Book Review: This Shining Life by Harriet Kline
Title: This Shining Life
Author: Harriet Kline
Genre: general fiction
Release date: 3rd June 2021
For Rich, life is golden.
He fizzes with happiness and love.
But Rich has an incurable brain tumour.
When Rich dies, he leaves behind a family without a father, a husband, a son and a best friend. His wife, Ruth, can’t imagine living without him and finds herself faced with a grief she’s not sure she can find her way through.
At the same time, their young son Ollie becomes intent on working out the meaning of life. Because everything happens for a reason. Doesn’t it?
But when they discover a mismatched collection of presents left by Rich for his loved ones, it provides a puzzle for them to solve, one that will help Ruth navigate her sorrow and help Ollie come to terms with what’s happened. Together, they will learn to lay the ghosts of the past to rest, and treasure the true gift that Rich has left them: the ability to embrace life and love every moment.
Wonderfully funny and achingly beautiful, this is a story about love in all its forms: absent, lost and, ultimately, regained.
Behind the stunning, illustrated book cover that zings with life is a novel which shows the rawness and complexity of grief and love. The emotional story is told through the eyes of those who loved fun-loving and life-embracing Rich, and highlights the different ways grief affects people and how losing a key member of the family can shift the dynamics of relationships to reveal hidden traumas which need to be tackled before healing can begin.
It’s beautifully written, with distinctive voices which is quite a feat when there are multiple points of view. It was Ollie and his grandmother, Angran, who stole the spotlight from the others, with Gerald, Rich’s father a close third. All were complex characters, troubled and often misunderstood. Ollie is neuro divergent and is used to his dad knowing the routine and what he likes so he is left floundering when he dies but Ollie is also the thread holding the family together and it is his unique way of seeing things and belief that he can make things right which offers the lighter moments once Rich’s voice ends. His dad may only have spoken for a few chapters, but the love the others have for him, makes his personality shine on every page.

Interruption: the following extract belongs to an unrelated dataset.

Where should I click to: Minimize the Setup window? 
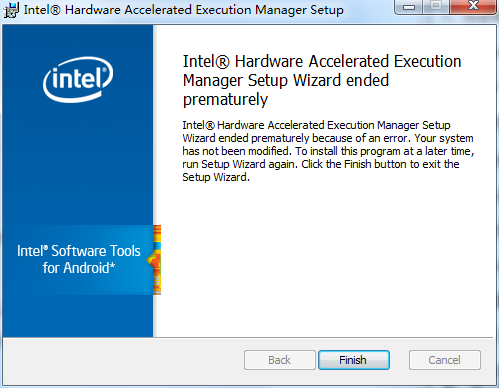[x=409, y=7]
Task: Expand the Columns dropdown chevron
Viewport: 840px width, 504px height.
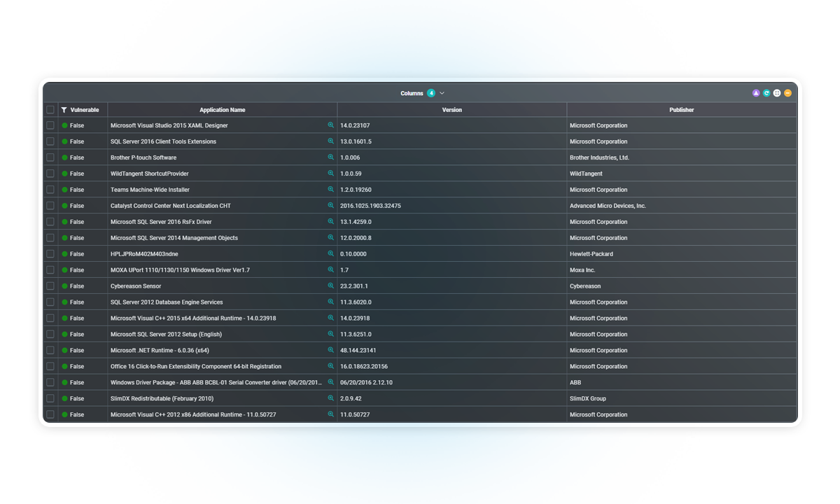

Angran’s isolated run-down cottage near the rugged river nicknamed The Ravages is a clever location used to amplify the turmoil and darkness of grief and emotions the characters have.
Would I recommend?
This Shining Life deals with some hard hitting, and heart breaking topics such as death, dementia and depression with sensitivity, accuracy and tenderness. It’s not an easy read because of the subject matter, but has a powerful and uplifting message making it an unforgettable. It would make an ideal book for book clubs because there is a wealth of topics to discuss and characters to explore.
HARRIET KLINE works part time registering births, deaths and marriages and writes for the rest of the week. Her story Ghost won the Hissac Short Story Competition and Chest of Drawers won The London Magazine Short Story Competition. Other short stories have been published online with Litro, For Books’ Sake, and ShortStorySunday, and on BBC Radio 4.
Thank you Random Things Tours for inviting me to this tour and providing me with this gem of a book to give my honest and unbiased opinion.